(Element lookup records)

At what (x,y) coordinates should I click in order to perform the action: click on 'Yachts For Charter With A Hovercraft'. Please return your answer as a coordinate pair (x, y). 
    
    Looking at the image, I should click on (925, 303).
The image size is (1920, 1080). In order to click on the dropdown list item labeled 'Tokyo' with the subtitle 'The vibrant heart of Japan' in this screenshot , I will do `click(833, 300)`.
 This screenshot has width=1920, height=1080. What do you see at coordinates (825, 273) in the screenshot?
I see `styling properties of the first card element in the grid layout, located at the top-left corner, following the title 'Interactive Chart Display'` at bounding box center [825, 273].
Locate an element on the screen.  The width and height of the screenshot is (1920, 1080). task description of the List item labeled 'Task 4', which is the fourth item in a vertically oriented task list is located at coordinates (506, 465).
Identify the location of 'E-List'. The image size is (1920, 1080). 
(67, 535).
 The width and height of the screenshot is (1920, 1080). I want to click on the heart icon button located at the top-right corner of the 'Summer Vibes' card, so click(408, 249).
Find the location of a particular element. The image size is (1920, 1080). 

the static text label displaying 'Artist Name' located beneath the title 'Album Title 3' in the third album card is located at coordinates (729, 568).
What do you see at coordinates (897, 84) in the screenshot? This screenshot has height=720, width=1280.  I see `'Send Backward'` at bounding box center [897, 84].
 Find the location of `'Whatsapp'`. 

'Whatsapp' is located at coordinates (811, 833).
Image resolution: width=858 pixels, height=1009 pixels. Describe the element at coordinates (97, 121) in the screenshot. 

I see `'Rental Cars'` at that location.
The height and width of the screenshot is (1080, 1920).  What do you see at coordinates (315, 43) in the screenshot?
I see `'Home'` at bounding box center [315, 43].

**Exercise goal:**
Return the lines of the rows above exactly, starting with the line containing "Image resolution: width=858" and going on through the end of the rows.

**Output of the task:**
Image resolution: width=858 pixels, height=1009 pixels. Describe the element at coordinates (97, 121) in the screenshot. 

I see `'Rental Cars'` at that location.
The height and width of the screenshot is (1080, 1920).  What do you see at coordinates (315, 43) in the screenshot?
I see `'Home'` at bounding box center [315, 43].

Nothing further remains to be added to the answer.